We construct the Cantor Function as follows.
Define $f_{0}(x)=x$ for any $x\in [0,1]$. And let
$f_{1}(x) = \begin{cases} (3/2)x \:, & 0\leq x\leq 1/3\\ 1/2 \:, & 1/3< x <2/3\\ (3/2)x-1/2 \:, & 2/3\leq x\leq 1. \end{cases}$
$f_{2}(x) = \begin{cases} (1/2)f_{1}(3x) \:, & 0\leq x\leq 1/3\\ f_{1}(x) \:, & 1/3< x <2/3\\ (1/2)f_{1}(3x-2)+1/2 \:, & 2/3\leq x\leq 1. \end{cases}$
Define $f_n$ for each $n\geq 2$ similarly.

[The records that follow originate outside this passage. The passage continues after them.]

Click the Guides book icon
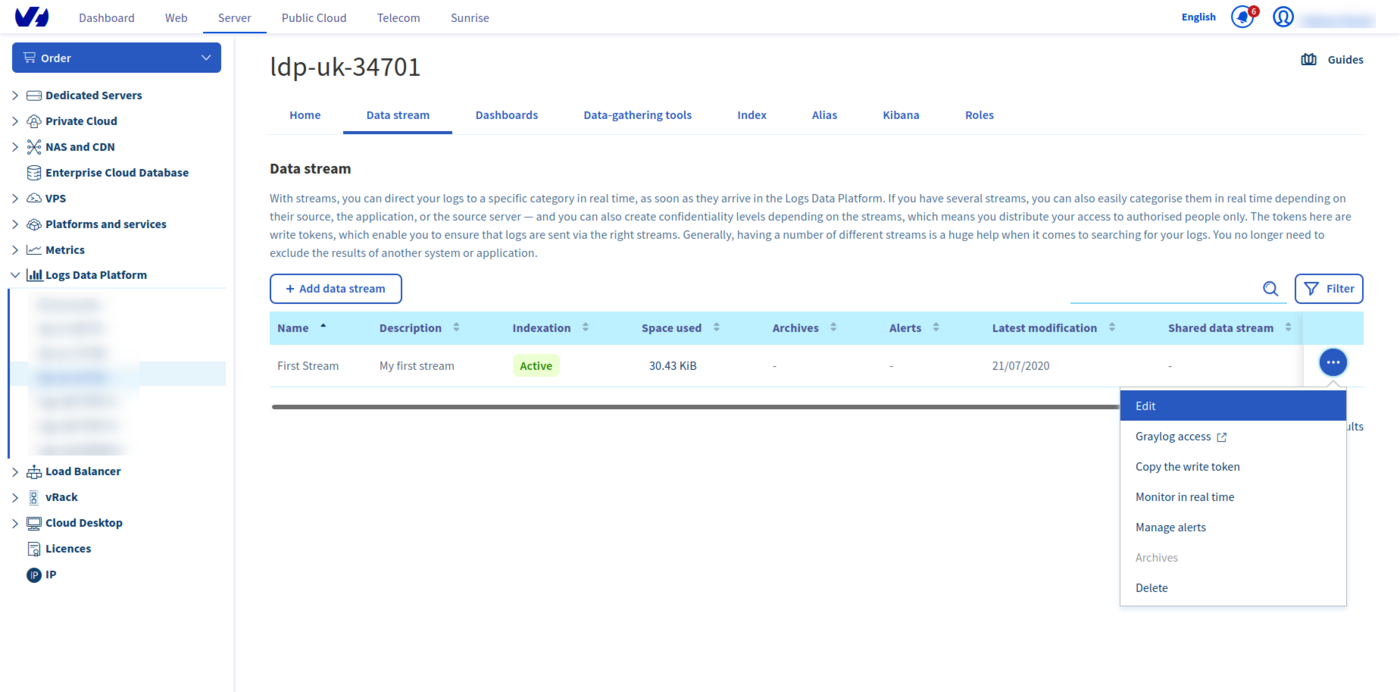This screenshot has height=692, width=1400. [x=1308, y=60]
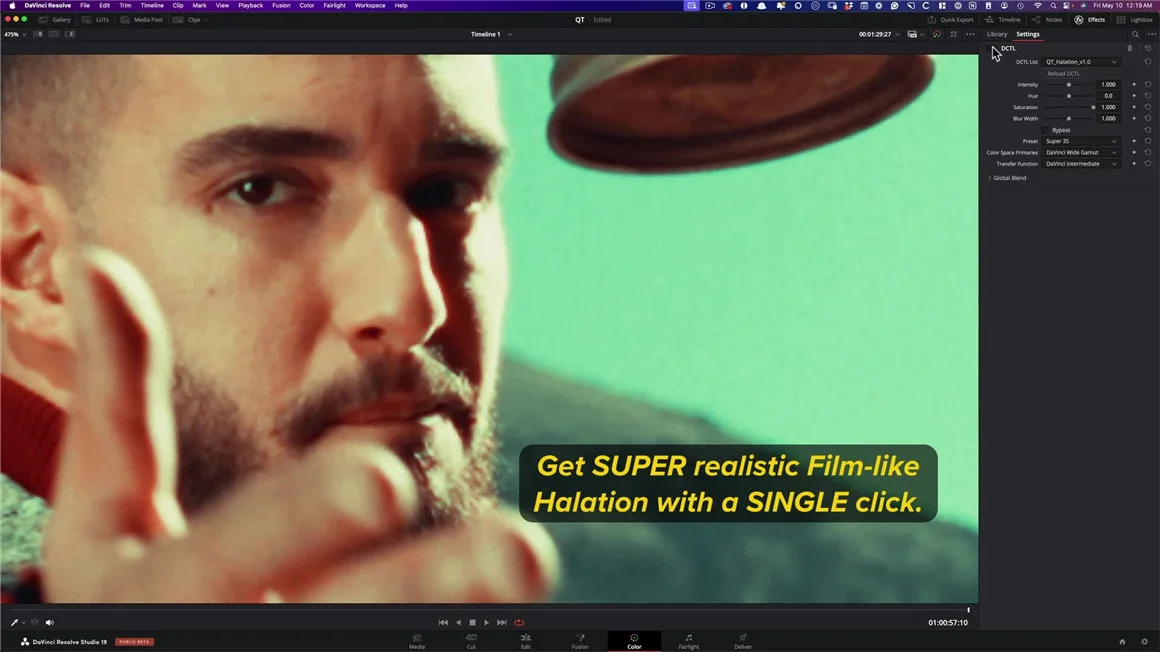This screenshot has height=652, width=1160.
Task: Toggle loop playback button
Action: pos(519,622)
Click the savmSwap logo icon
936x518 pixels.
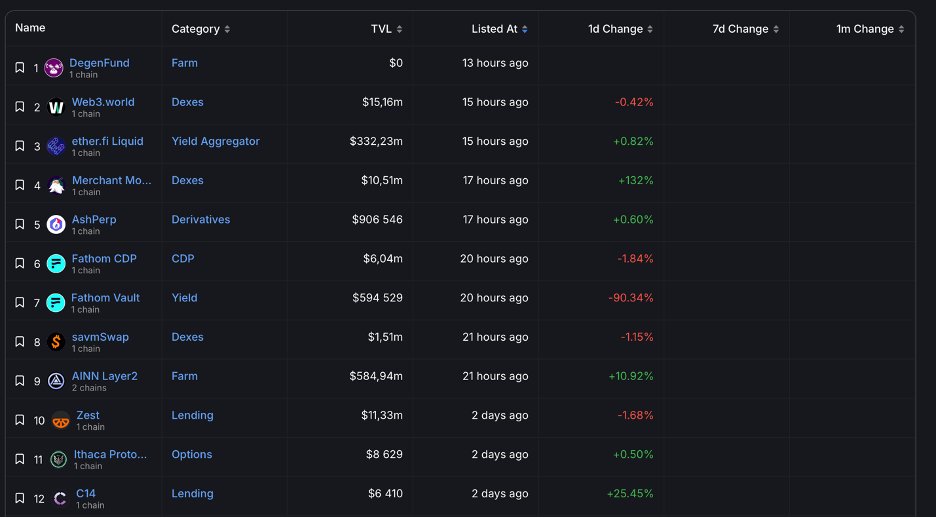(56, 342)
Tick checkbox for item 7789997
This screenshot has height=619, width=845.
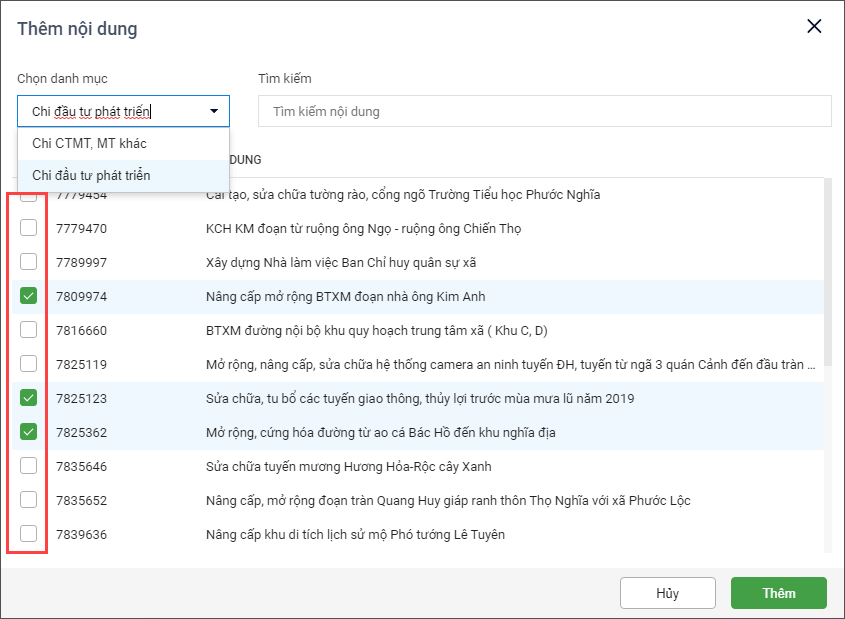tap(29, 262)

I have been able to prove that each $f_n$ is continuous, but I want to show now that $\lim{(f_n)}$ is increasing. To do this, I think I should show that each $f_n$ is increasing.

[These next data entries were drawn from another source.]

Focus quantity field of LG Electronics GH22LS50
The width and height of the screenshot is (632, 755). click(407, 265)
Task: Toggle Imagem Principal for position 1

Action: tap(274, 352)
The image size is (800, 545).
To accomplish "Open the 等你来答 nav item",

I've tried to do this by testing each different possible domain for $a,b \in [0,1]$ with $a<b$ and applying strong induction. I've tried considering the continuity of $f_n$ to make the proof easier, but I don't think it helps.

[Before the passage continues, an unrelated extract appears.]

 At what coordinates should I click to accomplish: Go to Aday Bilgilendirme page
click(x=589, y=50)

I'm having trouble working out the induction proof. I can do the base case, but I'm not sure how to work out the rest. Specifically, how do you show that $f_k$ is increasing from the assumption that $f_i$ is increasing, with $1\leq i <k$?
For present purposes, the following suffices:
Lemma: Suppose $[c, d] \subset [a, b]$ are closed intervals, that $f$ is a continuous, non-decreasing function on $[a, b]$, and that $g$ is a continuous function on $[a, b]$ satisfying:
$g(c) = f(c)$ and $g(d) = f(d)$;
$g$ is non-decreasing on $[c, d]$.
Then $g$ is non-decreasing on $[a, b]$.
To check that $x \leq y$ implies $g(x) \leq g(y)$, split into three cases: $x \leq c$; $d \leq y$; and $c \leq x \leq y \leq d$.
Each function $f_{n+1}$ in your sequence is obtained from $f_{n}$ by two operations of this type (given by your second set of formulas, with $1$ replaced by $n$ and $2$ replaced by $n + 1$), so $f_{n+1}$ is non-decreasing if $f_{n}$ is.